Published 19/09/2016

The figure rises to one in five for people aged 25 to 34
The figure rises to one in five for people aged 25 to 34

One in eight people have taken medicine that was not prescribed for them, health watchdogs have revealed.

The research also uncovered the figure rises to one in five for people aged 25 to 34.

The Health Products Regulatory Authority (HPRA), which regulates medicines, medical devices and other health products, urged people to make themselves aware of the risks of prescribed treatments including the need to take the correct dose and know the side-effects.

Its survey of consumer habits and attitudes found almost a quarter of people do not read the information notes or the directions for use that come with their prescriptions.

It also found o ne in five patients take a prescription medicine for a shorter period than their doctor advised them.

Health Minister Simon Harris, who supports the information campaign, said it should only take three minutes to take in advice on using medicine.

"It is extremely important for anyone taking a medicine that they carefully read the instructions for use," he said.

"This information is provided with every medicine and following the instructions will ensure that patients get the best results. It only takes three minutes to make sure you're fully informed, and that you're doing the right thing for your own health and peace of mind."
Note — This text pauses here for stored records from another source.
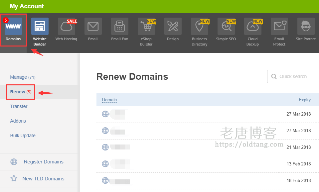Image resolution: width=319 pixels, height=192 pixels.
Task: Click the Register Domains button
Action: [x=43, y=162]
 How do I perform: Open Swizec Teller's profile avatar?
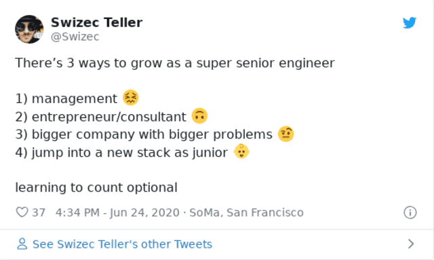coord(29,29)
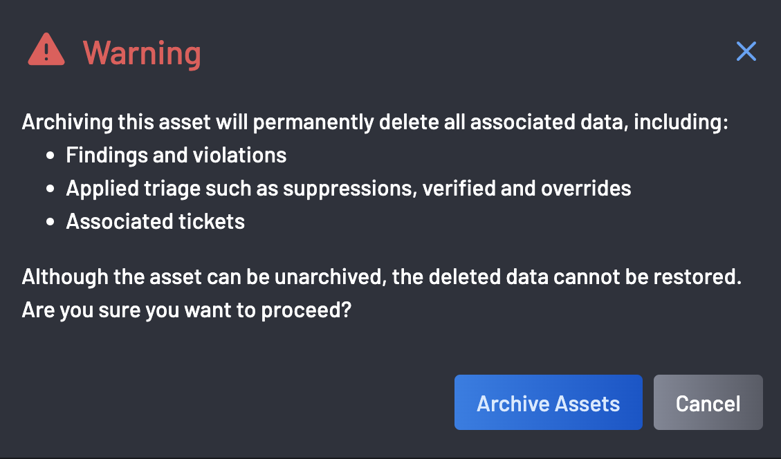Close the dialog with the X icon
The height and width of the screenshot is (459, 781).
click(746, 51)
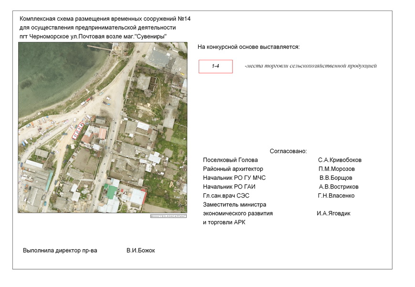Click the legend description about сельскохозяйственной продукцией
Viewport: 415px width, 287px height.
tap(310, 66)

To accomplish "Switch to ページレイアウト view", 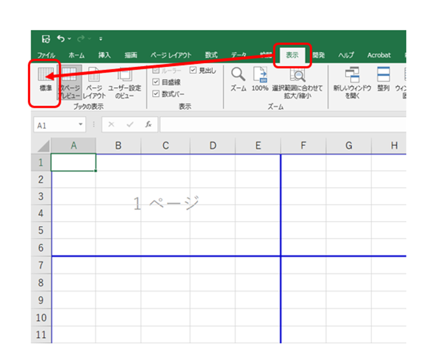I will click(x=94, y=78).
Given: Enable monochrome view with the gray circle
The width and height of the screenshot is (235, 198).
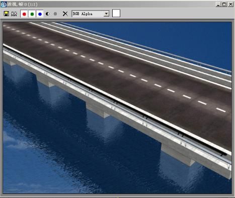Looking at the screenshot, I should pyautogui.click(x=55, y=14).
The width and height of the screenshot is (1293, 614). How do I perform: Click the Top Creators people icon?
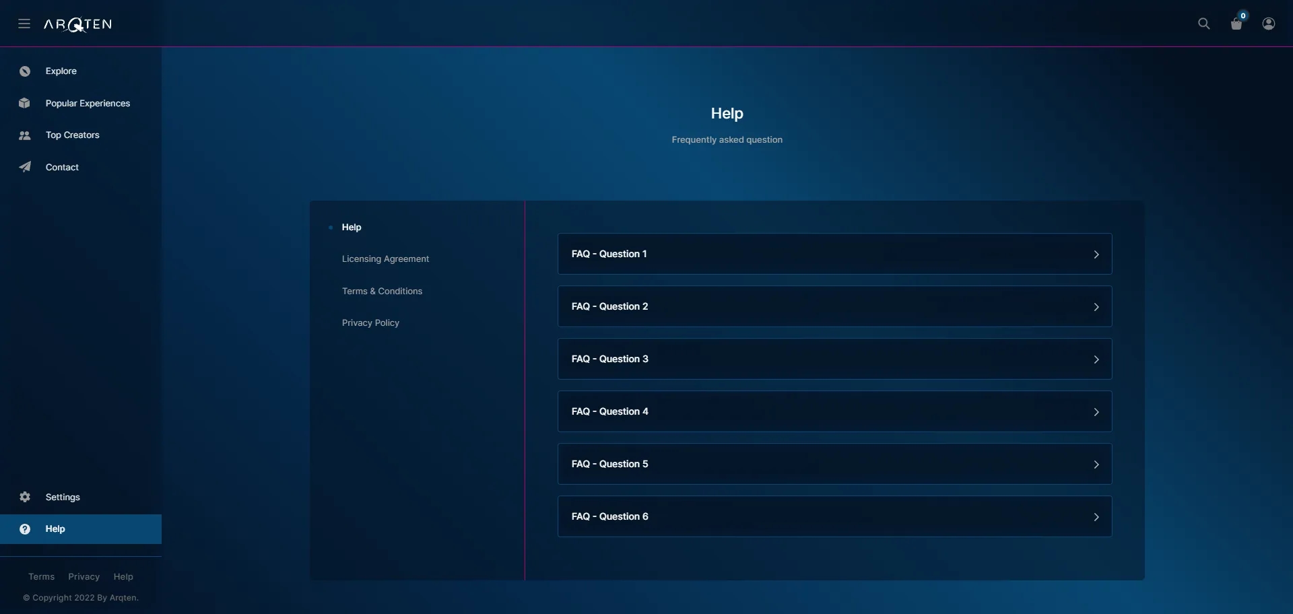pyautogui.click(x=25, y=135)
Lorraine Nolan, chief executive of the HPRA, said: " Our research tells us that people who read this information spend about three minutes doing so.

"Our campaign aims to encourage more people to always take those three minutes whether they are taking medication themselves or giving it to someone in their care. If people have any questions or concerns, they should always consult their doctor or pharmacist."

The survey also found more and more patients not reading information about their medication - up from 12% since the same survey was carried out in 2010.

The HPRA said just over a quarter of adults admit to never reading notes for over-the-counter medicine, up from 14% six years ago.

Ms Nolan added: "Even if someone is taking a specific medicine regularly over a long period of time we would recommend they still read the product information on a regular basis.

"Significant details such as the contraindications or potential side effects can change from time to time so it is important that those on long-term medication keep themselves informed."